Saved entries
■ ■ ■

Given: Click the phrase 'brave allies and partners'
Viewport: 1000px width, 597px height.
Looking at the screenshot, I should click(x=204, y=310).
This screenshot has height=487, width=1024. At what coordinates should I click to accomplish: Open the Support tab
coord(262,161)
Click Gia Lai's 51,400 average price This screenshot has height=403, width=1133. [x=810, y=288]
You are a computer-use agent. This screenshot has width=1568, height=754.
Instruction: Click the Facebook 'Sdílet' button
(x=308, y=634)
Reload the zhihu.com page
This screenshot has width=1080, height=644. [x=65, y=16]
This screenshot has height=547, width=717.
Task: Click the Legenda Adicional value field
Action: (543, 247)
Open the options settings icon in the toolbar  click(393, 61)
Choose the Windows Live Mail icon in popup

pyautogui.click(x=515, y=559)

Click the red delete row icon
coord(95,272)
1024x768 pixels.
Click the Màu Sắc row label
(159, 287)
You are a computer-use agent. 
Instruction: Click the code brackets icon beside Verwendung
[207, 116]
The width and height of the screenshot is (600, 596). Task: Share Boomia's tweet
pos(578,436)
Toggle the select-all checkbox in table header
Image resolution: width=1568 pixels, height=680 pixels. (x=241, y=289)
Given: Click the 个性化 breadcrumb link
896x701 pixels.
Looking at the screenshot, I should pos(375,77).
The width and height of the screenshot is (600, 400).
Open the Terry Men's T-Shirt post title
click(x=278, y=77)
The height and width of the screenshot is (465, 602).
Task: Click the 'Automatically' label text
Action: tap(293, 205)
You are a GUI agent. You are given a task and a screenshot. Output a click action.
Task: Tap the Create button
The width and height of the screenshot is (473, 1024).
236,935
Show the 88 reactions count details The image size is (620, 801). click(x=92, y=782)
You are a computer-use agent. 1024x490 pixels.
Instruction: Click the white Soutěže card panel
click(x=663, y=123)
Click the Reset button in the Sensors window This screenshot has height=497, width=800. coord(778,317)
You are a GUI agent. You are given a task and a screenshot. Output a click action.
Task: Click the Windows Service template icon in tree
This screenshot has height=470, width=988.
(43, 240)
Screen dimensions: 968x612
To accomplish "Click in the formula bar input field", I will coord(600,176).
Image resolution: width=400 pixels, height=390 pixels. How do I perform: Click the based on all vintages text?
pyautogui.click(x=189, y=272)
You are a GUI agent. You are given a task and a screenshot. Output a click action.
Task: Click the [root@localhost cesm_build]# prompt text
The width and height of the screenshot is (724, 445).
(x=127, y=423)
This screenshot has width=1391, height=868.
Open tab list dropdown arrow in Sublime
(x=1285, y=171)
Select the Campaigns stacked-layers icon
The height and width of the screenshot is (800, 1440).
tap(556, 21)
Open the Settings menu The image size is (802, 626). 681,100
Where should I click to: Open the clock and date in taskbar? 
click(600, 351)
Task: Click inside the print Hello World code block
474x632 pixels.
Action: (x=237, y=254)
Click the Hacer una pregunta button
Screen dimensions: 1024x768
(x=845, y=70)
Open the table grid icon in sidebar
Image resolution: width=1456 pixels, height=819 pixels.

■ ■ ■

[What the task asks]
Write out, word for word, the line containing "This screenshot has width=1391, height=868." and all the lines after it in the entries above, and nothing more.

[Exercise response]
This screenshot has width=1391, height=868.
Open tab list dropdown arrow in Sublime
(x=1285, y=171)
Select the Campaigns stacked-layers icon
The height and width of the screenshot is (800, 1440).
tap(556, 21)
Open the Settings menu The image size is (802, 626). 681,100
Where should I click to: Open the clock and date in taskbar? 
click(600, 351)
Task: Click inside the print Hello World code block
474x632 pixels.
Action: (x=237, y=254)
Click the Hacer una pregunta button
Screen dimensions: 1024x768
(x=845, y=70)
Open the table grid icon in sidebar
Image resolution: width=1456 pixels, height=819 pixels.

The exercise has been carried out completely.